Une revue systématique et méta-analyse de 2024 s’est intéressée à évaluer l’efficacité du traitement parodontal non chirurgical chez les patients trisomiques en comparaison aux patients sains (Yehia et al. 2024). Le nettoyage professionnel accompagné d’un renforcement de l’hygiène orale s’est avéré moins efficace dans la réduction de la profondeur de poches chez les patients atteints du Syndrôme de Down. Ce résultat peut s’expliquer par une différence inhérente dans la flore microbiologique sous gingivale entre les 2 groupes, contribuant ainsi à une sensibilité accrue et à des formes d’expression plus sévères pour les patients trisomiques. De plus, les défenses de l’hôte étant altérées, la question d’une antibiothérapie adjuvante au traitement mécanique local se pose. De futures études devraient être menées pour y répondre.
Ces modalités de traitement parodontal sont tout de même efficaces pour la réduction de poches peu profondes de 1 à 4 mm, d’où l’importance d’une prise en charge à un stade précoce. Dans le cas de poches plus profondes supérieur ou égal à 6 mm, les thérapeutiques chirurgicales par lambeau d’assainissement restent plus adéquates pour traiter les formes plus sévères de maladie parodontale. La prise de décision doit se faire en fonction du degré de compliance du patient syndromique, et de son taux d’anxiété par rapport à l’intervention (Yehia et al. 2024).
Une thérapeutique parodontale de soutien doit être menée à vie en fonction du profil du patient et du stade de sa maladie parodontale. Souvent, ces rendez-vous réguliers vont permettre au patient de se sentir plus en confiance avec le praticien, et d’améliorer son implication dans le traitement. Le praticien pourra alors adapter sa thérapeutique au fur et à mesure des soins.
Conclusion
Les patients atteints du Syndrôme de Down sont plus susceptibles au développement de maladies parodontales en raison de défenses immunitaires défaillantes et d’une flore microbiologique modifiée. Les gingivites et parodontites se déclenchent à un âge plus précoce et les formes d’évolution sont plus sévères.

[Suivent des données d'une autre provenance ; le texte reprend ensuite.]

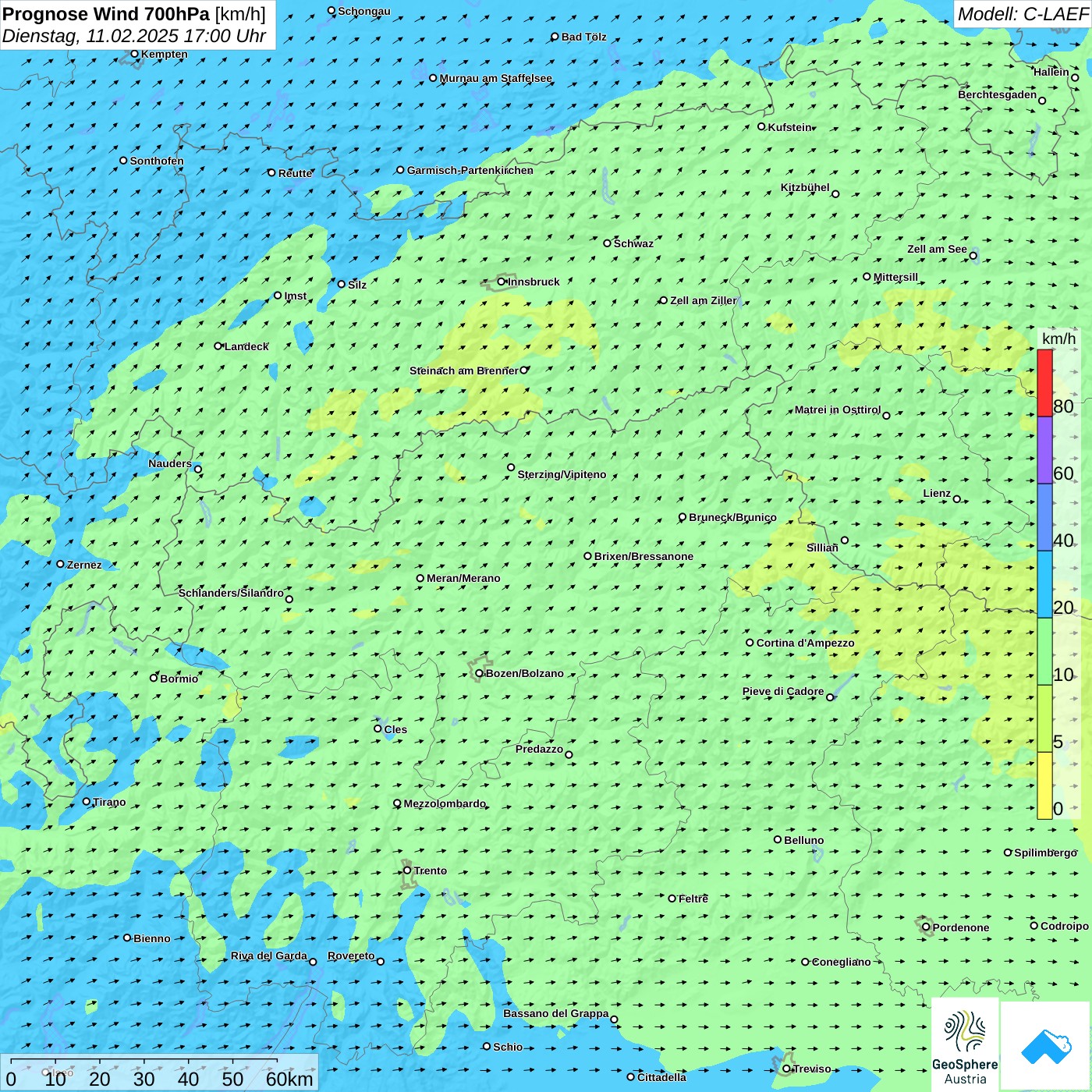
Task: Pick the light green 10 km/h legend band
Action: click(x=1044, y=651)
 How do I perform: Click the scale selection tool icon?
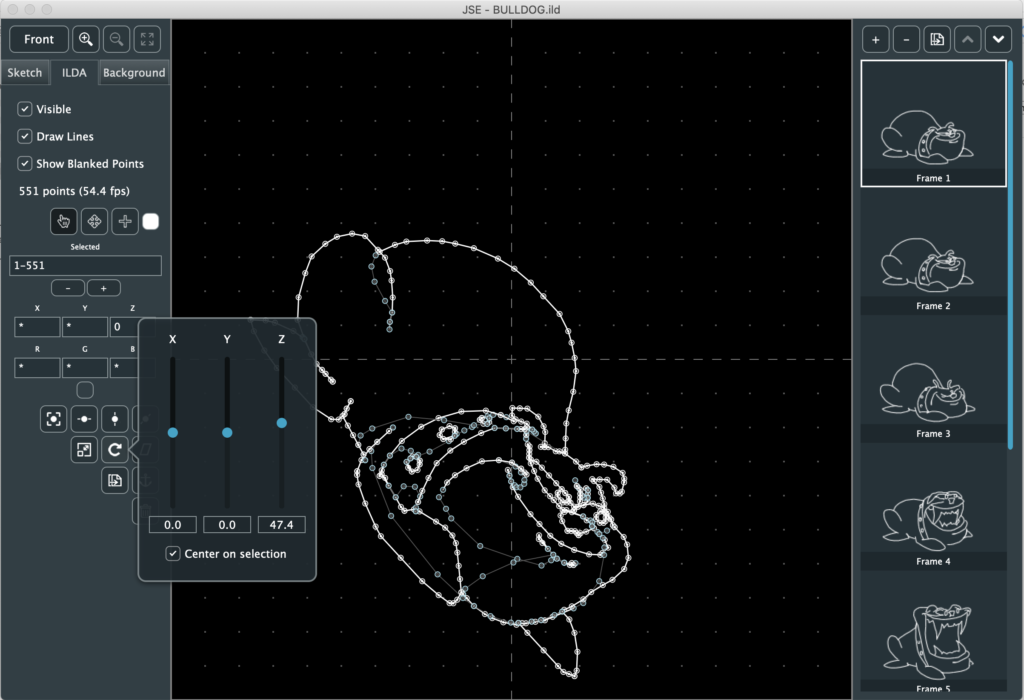[x=84, y=450]
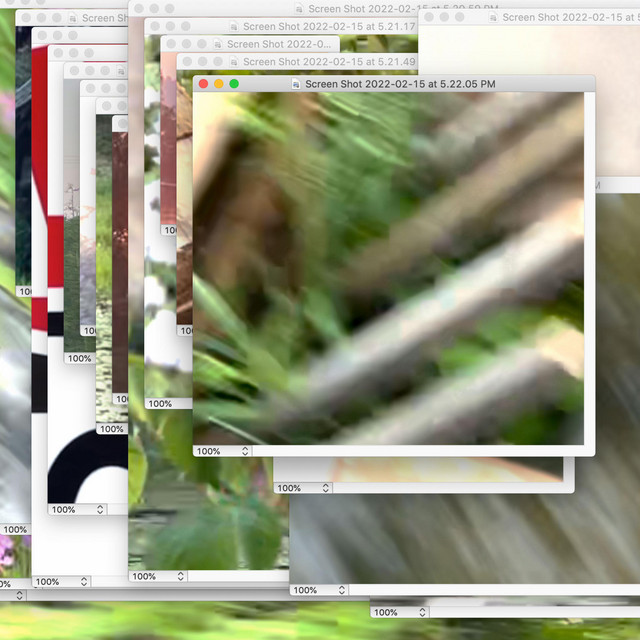Minimize the 5.22.05 PM window with yellow button
Image resolution: width=640 pixels, height=640 pixels.
219,85
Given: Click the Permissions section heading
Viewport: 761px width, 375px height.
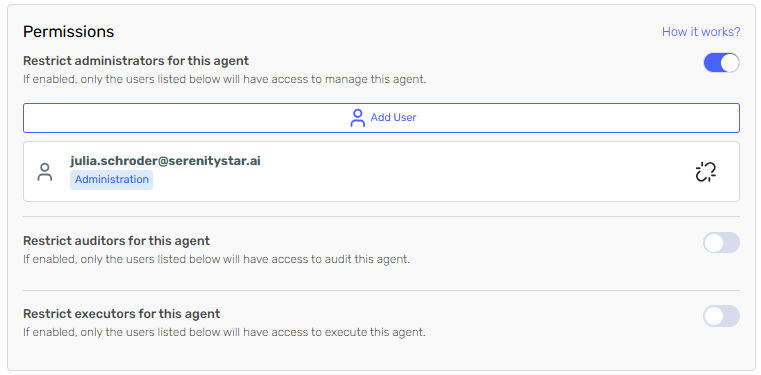Looking at the screenshot, I should (68, 32).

Mettre l’accent sur la prévention orale chez ces patients est crucial, et l’implication de l’entourage est essentielle pour leur santé bucco-dentaire et bien être général. Des examens dentaires réguliers, des nettoyages professionnels et une éducation à l’hygiène bucco-dentaire sont des stratégies efficaces de prévention à mettre en place dès le plus jeune âge.
Des traitements parodontaux sur mesure pourraient aider à répondre aux besoins spécifiques de cette population et améliorer les résultats du traitement.